**Exercise objective:** Each line below should be repeated exactly as it stands.
-- Records shown follows --
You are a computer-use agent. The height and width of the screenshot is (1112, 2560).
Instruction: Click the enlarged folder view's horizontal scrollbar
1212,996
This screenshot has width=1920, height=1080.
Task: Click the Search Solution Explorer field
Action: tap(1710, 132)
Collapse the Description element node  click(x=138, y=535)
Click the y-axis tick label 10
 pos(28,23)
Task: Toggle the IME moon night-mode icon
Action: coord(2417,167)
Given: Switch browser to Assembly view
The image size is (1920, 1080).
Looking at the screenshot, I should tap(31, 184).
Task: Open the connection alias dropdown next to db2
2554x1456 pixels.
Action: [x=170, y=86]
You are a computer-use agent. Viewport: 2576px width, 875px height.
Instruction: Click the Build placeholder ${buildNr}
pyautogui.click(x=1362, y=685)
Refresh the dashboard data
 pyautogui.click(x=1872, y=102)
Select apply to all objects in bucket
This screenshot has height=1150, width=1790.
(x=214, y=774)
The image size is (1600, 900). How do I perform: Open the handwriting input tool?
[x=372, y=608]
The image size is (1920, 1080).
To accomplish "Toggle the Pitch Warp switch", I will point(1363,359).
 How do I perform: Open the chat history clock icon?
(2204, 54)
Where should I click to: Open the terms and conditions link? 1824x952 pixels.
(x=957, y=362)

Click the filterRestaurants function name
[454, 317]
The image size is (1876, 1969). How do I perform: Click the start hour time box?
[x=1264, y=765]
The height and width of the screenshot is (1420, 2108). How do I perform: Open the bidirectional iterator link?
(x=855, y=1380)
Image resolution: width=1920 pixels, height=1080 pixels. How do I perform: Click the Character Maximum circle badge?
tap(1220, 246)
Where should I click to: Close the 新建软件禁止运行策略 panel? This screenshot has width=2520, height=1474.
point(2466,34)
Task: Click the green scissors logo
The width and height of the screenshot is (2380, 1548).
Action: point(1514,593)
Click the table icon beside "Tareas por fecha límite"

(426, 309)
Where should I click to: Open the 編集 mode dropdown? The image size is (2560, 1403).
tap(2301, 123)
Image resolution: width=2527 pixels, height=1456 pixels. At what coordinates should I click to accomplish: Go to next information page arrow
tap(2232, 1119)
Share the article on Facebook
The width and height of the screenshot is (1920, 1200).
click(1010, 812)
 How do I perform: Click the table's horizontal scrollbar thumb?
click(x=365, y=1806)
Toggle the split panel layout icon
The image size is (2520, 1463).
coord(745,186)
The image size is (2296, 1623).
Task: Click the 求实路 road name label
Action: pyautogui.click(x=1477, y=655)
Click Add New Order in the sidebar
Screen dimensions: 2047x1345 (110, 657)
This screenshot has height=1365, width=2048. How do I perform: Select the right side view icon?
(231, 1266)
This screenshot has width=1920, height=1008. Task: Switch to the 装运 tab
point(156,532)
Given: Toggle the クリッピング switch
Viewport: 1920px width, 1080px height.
-- Records shown concluded --
**Task output:**
You are a computer-use agent. The height and width of the screenshot is (1112, 2560).
Instruction: Click the enlarged folder view's horizontal scrollbar
1212,996
This screenshot has width=1920, height=1080.
Task: Click the Search Solution Explorer field
Action: tap(1710, 132)
Collapse the Description element node  click(x=138, y=535)
Click the y-axis tick label 10
 pos(28,23)
Task: Toggle the IME moon night-mode icon
Action: coord(2417,167)
Given: Switch browser to Assembly view
The image size is (1920, 1080).
Looking at the screenshot, I should tap(31, 184).
Task: Open the connection alias dropdown next to db2
2554x1456 pixels.
Action: [x=170, y=86]
You are a computer-use agent. Viewport: 2576px width, 875px height.
Instruction: Click the Build placeholder ${buildNr}
pyautogui.click(x=1362, y=685)
Refresh the dashboard data
 pyautogui.click(x=1872, y=102)
Select apply to all objects in bucket
This screenshot has height=1150, width=1790.
(x=214, y=774)
The image size is (1600, 900). How do I perform: Open the handwriting input tool?
[x=372, y=608]
The image size is (1920, 1080).
To accomplish "Toggle the Pitch Warp switch", I will point(1363,359).
 How do I perform: Open the chat history clock icon?
(2204, 54)
Where should I click to: Open the terms and conditions link? 1824x952 pixels.
(x=957, y=362)

Click the filterRestaurants function name
[454, 317]
The image size is (1876, 1969). How do I perform: Click the start hour time box?
[x=1264, y=765]
The height and width of the screenshot is (1420, 2108). How do I perform: Open the bidirectional iterator link?
(x=855, y=1380)
Image resolution: width=1920 pixels, height=1080 pixels. How do I perform: Click the Character Maximum circle badge?
tap(1220, 246)
Where should I click to: Close the 新建软件禁止运行策略 panel? This screenshot has width=2520, height=1474.
point(2466,34)
Task: Click the green scissors logo
The width and height of the screenshot is (2380, 1548).
Action: point(1514,593)
Click the table icon beside "Tareas por fecha límite"

(426, 309)
Where should I click to: Open the 編集 mode dropdown? The image size is (2560, 1403).
tap(2301, 123)
Image resolution: width=2527 pixels, height=1456 pixels. At what coordinates should I click to accomplish: Go to next information page arrow
tap(2232, 1119)
Share the article on Facebook
The width and height of the screenshot is (1920, 1200).
click(1010, 812)
 How do I perform: Click the table's horizontal scrollbar thumb?
click(x=365, y=1806)
Toggle the split panel layout icon
The image size is (2520, 1463).
coord(745,186)
The image size is (2296, 1623).
Task: Click the 求实路 road name label
Action: pyautogui.click(x=1477, y=655)
Click Add New Order in the sidebar
Screen dimensions: 2047x1345 (110, 657)
This screenshot has height=1365, width=2048. How do I perform: Select the right side view icon?
(231, 1266)
This screenshot has width=1920, height=1008. Task: Switch to the 装运 tab
point(156,532)
Given: Toggle the クリッピング switch
Viewport: 1920px width, 1080px height.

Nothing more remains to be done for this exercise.